# [Exercise passage]

Beedell explains, “Many freelancers lease their vehicles, and it may be that the contracts they have signed are pegged to the Mayor’s earlier announcement of September, 2020. With many now needing a Euro 6 compliant vehicle much earlier than expected, they may be financially penalised for ending their existing contracts earlier. Many simply won’t be able to afford to do so, meaning that they will have little choice but to pay the charge.”
And according to a recent study, which focused on the challenges faced by small fleets, TfL’s decision to bring forward the scheme, will hit many members in the pocket.
“Our research revealed that 54 per cent of FSB members owning three vehicles or more expect them not to meet ULEZ emission standards in 2019.When you consider that 67 per cent of our members operate up to three vans, there will be a lot of non-compliant vehicles travelling in the ULEZ in April 2019. That will significantly add to their operating costs at a time when the cost of doing business in the capital is increasing more rapidly than ever.”
But does she think that they could send some courier firms, and the small businesses they serve, out of business altogether?

[Dataset entries]
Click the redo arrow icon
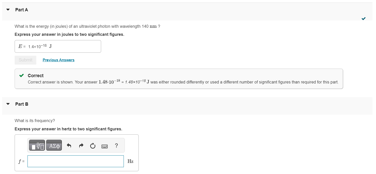Viewport: 376px width, 174px height. [81, 146]
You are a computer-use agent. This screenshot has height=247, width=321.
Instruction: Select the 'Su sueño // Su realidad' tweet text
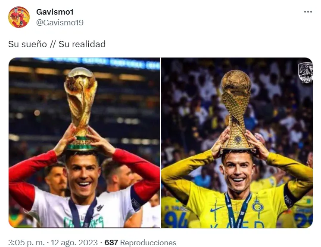57,44
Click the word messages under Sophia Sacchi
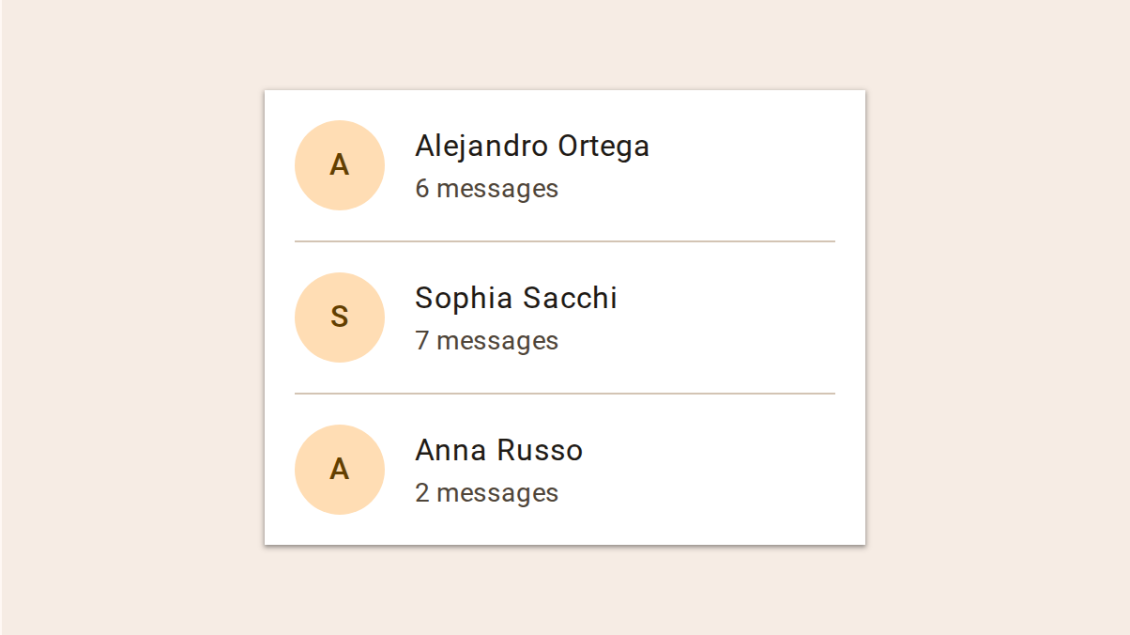 (497, 341)
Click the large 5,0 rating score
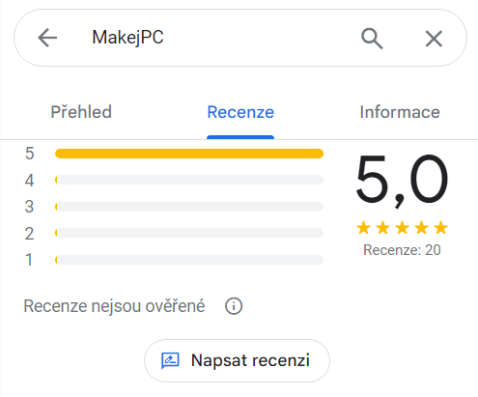The image size is (478, 397). 402,181
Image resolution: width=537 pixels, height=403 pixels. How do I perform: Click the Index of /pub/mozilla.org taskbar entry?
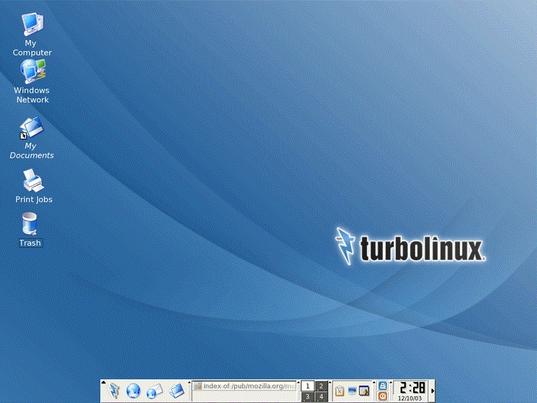[244, 386]
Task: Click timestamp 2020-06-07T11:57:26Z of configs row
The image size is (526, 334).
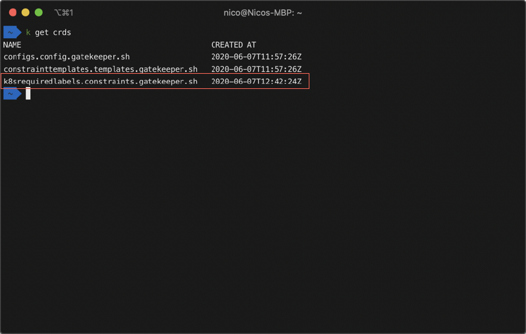Action: click(x=256, y=57)
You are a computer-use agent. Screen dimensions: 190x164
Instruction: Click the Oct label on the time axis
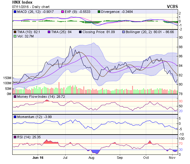pyautogui.click(x=146, y=158)
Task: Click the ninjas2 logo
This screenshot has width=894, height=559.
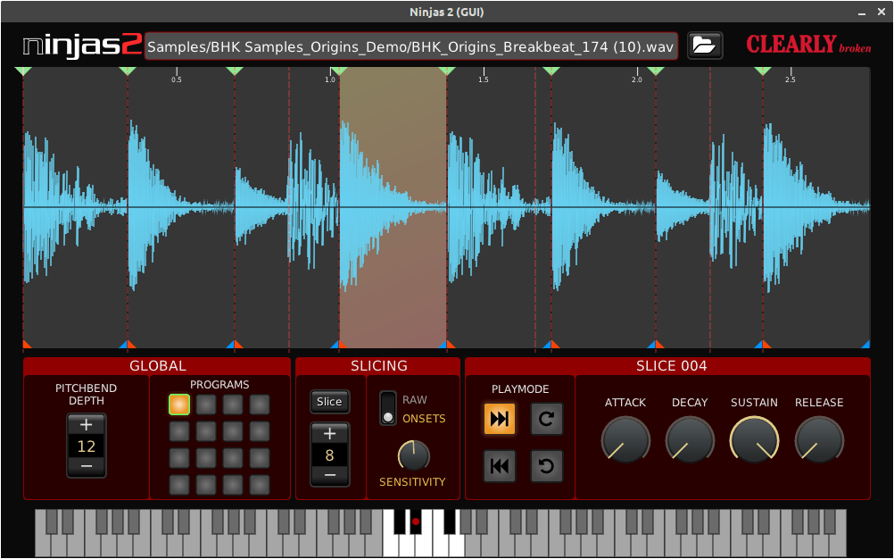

# [Actions to take]
a: Decide whether each statement below agrees with the ULEZ passage, answering yes or no and quoting the words of the passage that settle it: (i) 54 per cent of FSB members owning three or more vehicles expect them not to meet ULEZ emission standards in 2019; (ii) the Mayor's earlier announcement was for September 2021; (iii) 67 per cent of FSB members operate more than three vans.
b: Carry on the ULEZ passage from its last sentence.

# [Answer set]
a:
(i) Yes: "54 per cent of FSB members owning three vehicles or more expect them not to meet ULEZ emission standards in 2019"
(ii) No: "the Mayor’s earlier announcement of September, 2020"
(iii) No: "67 per cent of our members operate up to three vans"

b:
Beedell says, “It is the cumulative burden of increasing costs rather than any one single charge that today’s business owners find most difficult to cope with. That said, if a small operator makes daily deliveries inside the T-charge zone, the emissions taxes incurred could add up to over £2,500 of additional costs per annum affecting a significant number of courier firms who serve the capital in the future.”
The role of collaborative logistics…
Beedell believes that it is important too to remember that owner operators are just one part of a delicate and complex ecosystem, which also includes the small businesses that they deliver to.
She says, “They are being squeezed too. And this is impacting on their ability to financially manage and plan for the future. The spiraling cost of operating in London has led 30 per cent of small businesses to seriously consider moving out of the capital within the next five years.”
So could collaborative logistics platforms, which deliver real-world freight consolidation benefits, make a difference?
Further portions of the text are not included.